#### Given records ####

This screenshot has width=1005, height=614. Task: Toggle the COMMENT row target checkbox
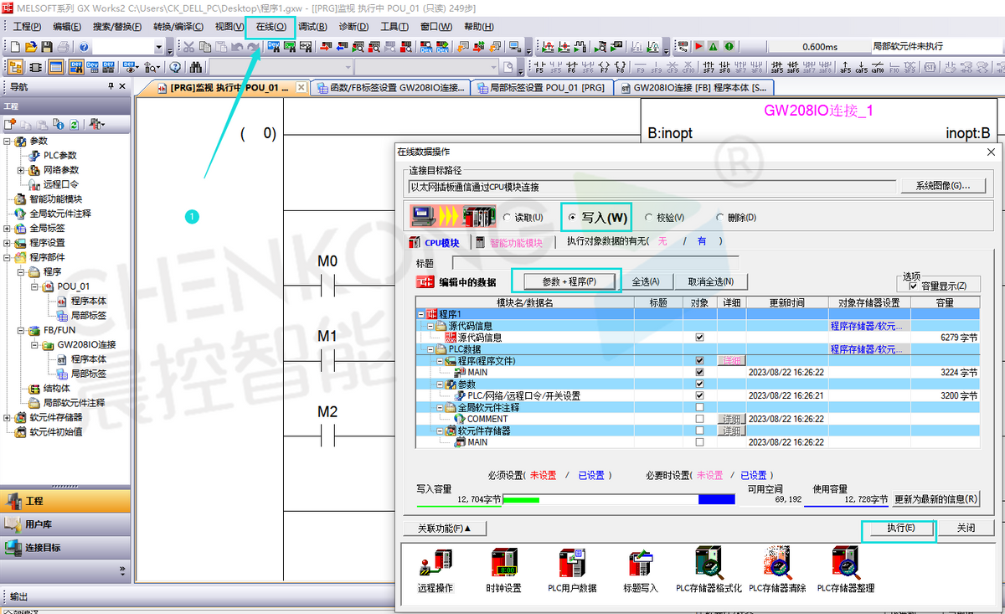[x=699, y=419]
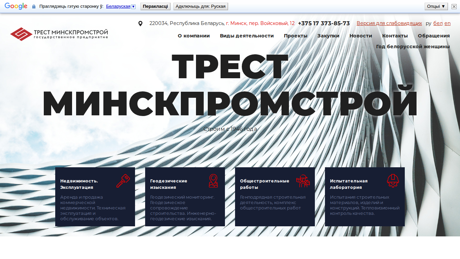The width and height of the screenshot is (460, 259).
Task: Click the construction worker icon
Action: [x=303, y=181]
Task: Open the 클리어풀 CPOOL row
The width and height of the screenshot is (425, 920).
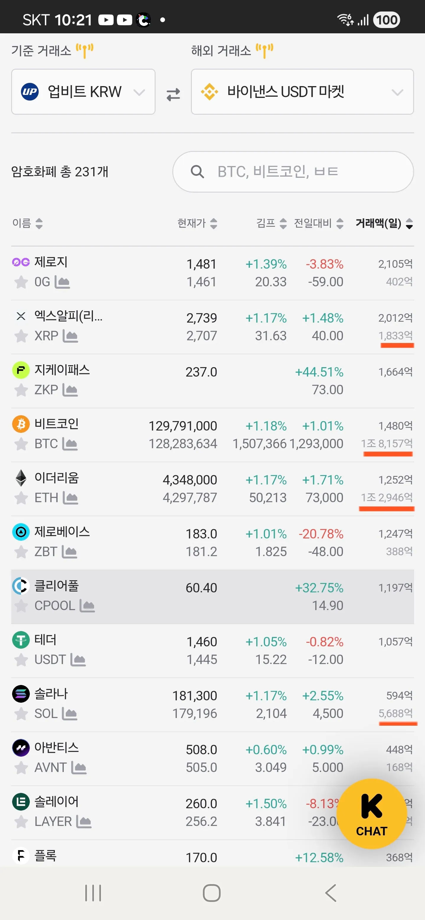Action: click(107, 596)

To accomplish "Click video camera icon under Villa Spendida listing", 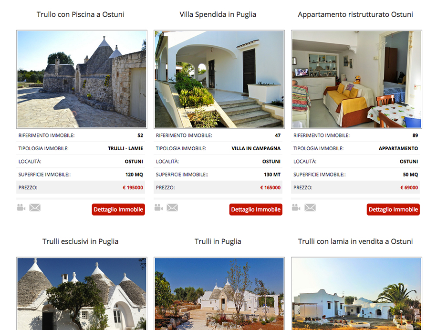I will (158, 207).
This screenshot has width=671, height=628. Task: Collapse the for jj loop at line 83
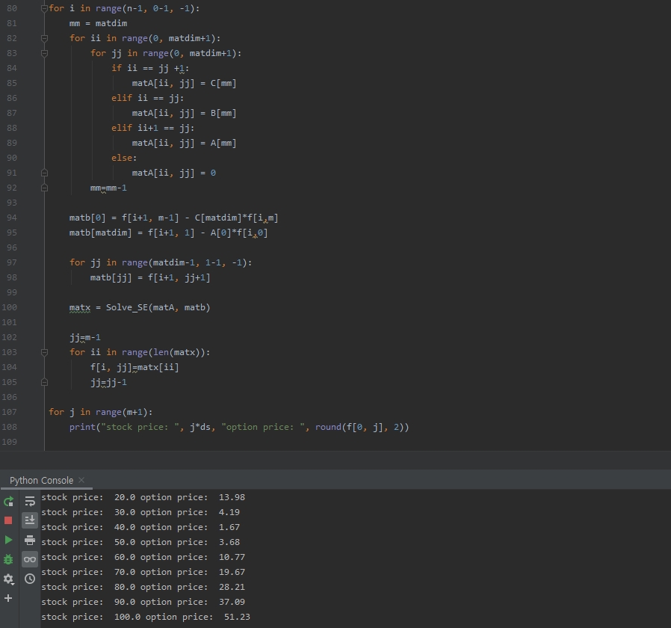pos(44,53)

####
#### Given records ####

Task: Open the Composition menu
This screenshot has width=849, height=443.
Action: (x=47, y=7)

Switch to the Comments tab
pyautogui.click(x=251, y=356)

####
#### Given records ####

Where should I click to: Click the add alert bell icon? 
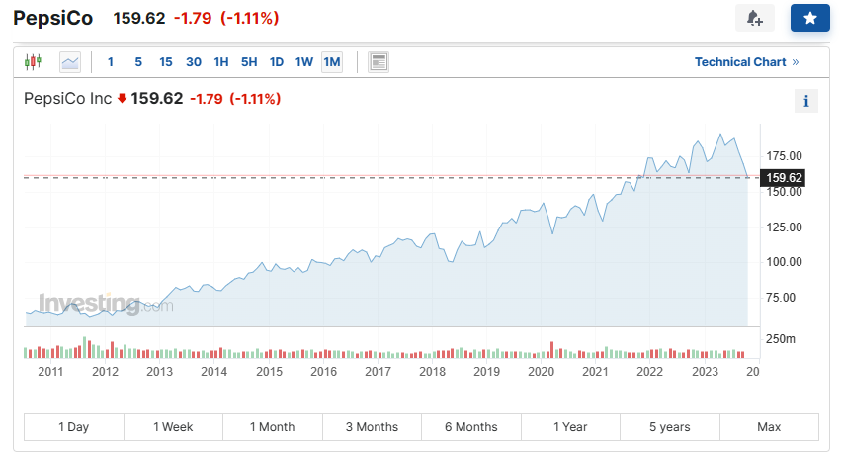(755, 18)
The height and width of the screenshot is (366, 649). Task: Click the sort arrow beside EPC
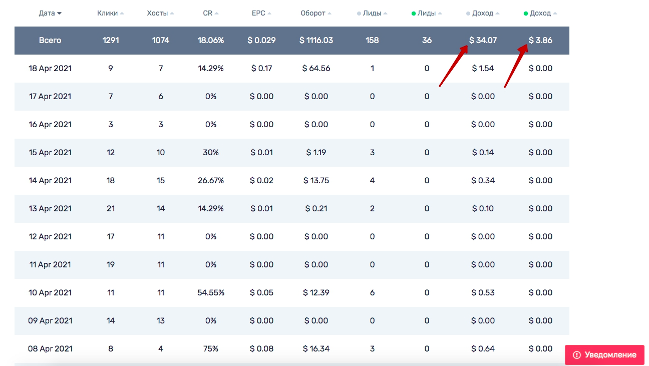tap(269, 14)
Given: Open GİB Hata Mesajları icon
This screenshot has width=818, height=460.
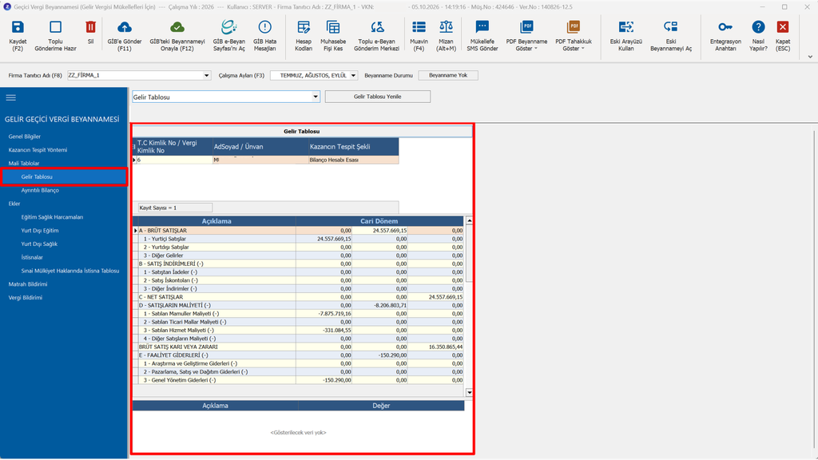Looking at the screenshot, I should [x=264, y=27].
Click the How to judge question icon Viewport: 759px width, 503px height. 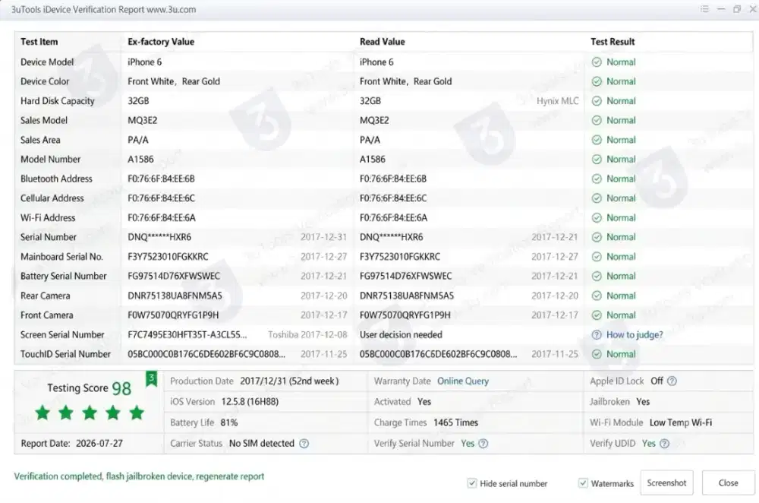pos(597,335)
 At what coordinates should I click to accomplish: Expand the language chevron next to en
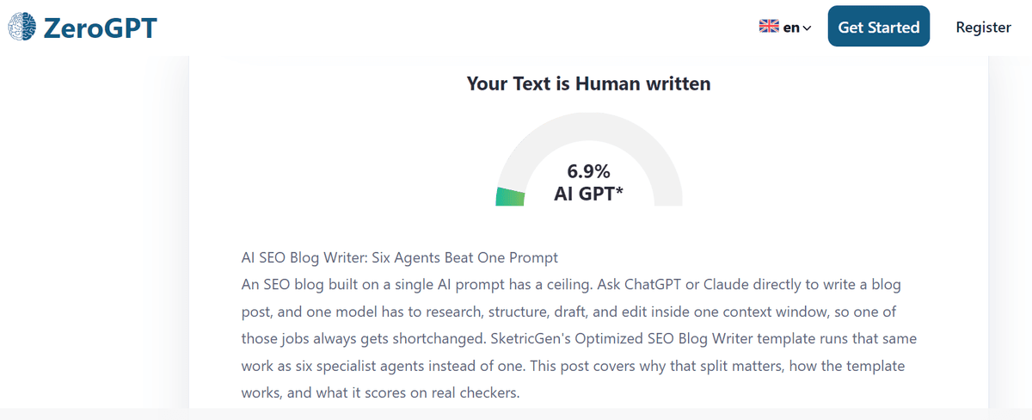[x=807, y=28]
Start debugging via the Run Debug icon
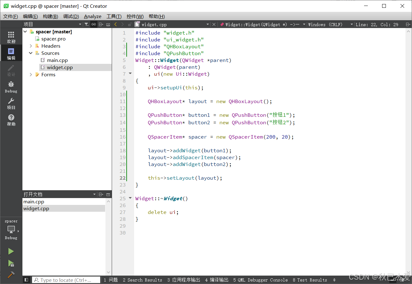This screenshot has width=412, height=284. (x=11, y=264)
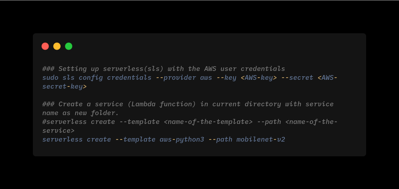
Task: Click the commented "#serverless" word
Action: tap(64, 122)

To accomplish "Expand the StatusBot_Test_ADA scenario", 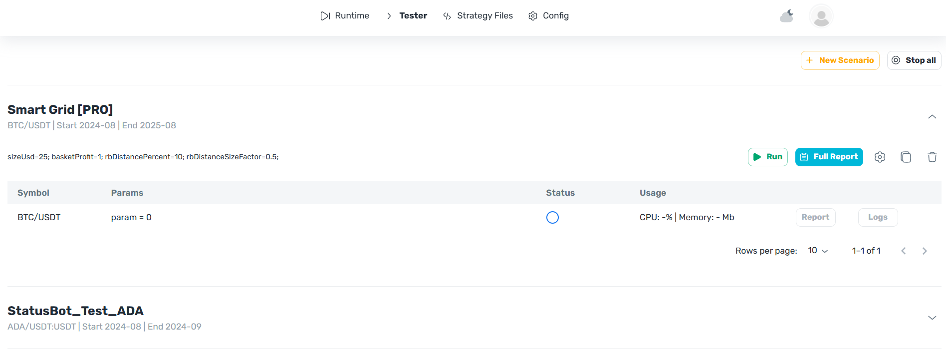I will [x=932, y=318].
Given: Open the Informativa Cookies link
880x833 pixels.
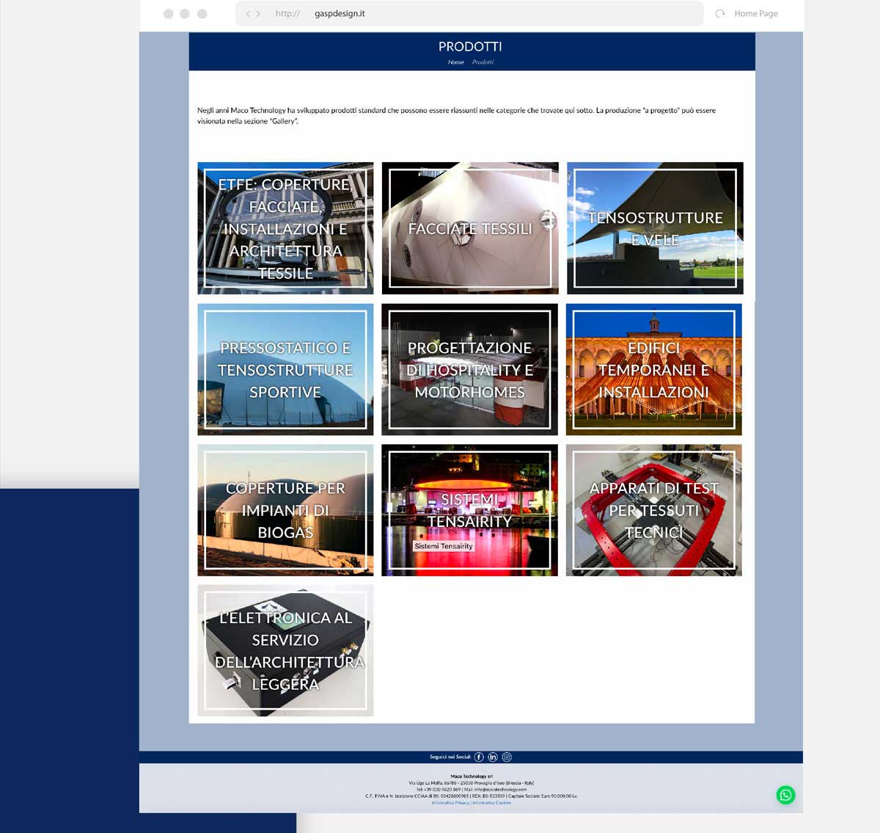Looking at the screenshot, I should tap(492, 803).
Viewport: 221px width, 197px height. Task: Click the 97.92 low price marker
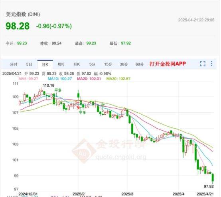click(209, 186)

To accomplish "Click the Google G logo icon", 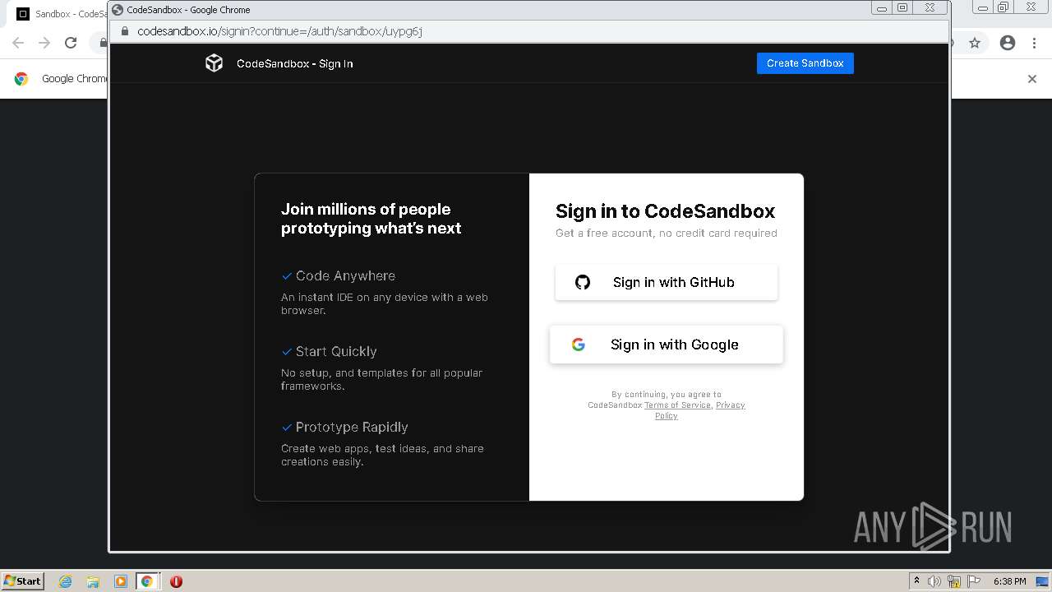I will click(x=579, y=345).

####

Transcribe the listing lines starting at the one containing "Where should I" and ending at the one containing "Looking at the screenshot, I should [x=264, y=27].". Leave out the pictures.

Where should I click to: Click the add alert bell icon? 
(755, 18)
The height and width of the screenshot is (366, 649). Task: Click the sort arrow beside EPC
tap(269, 14)
Given: Open GİB Hata Mesajları icon
This screenshot has width=818, height=460.
Looking at the screenshot, I should [x=264, y=27].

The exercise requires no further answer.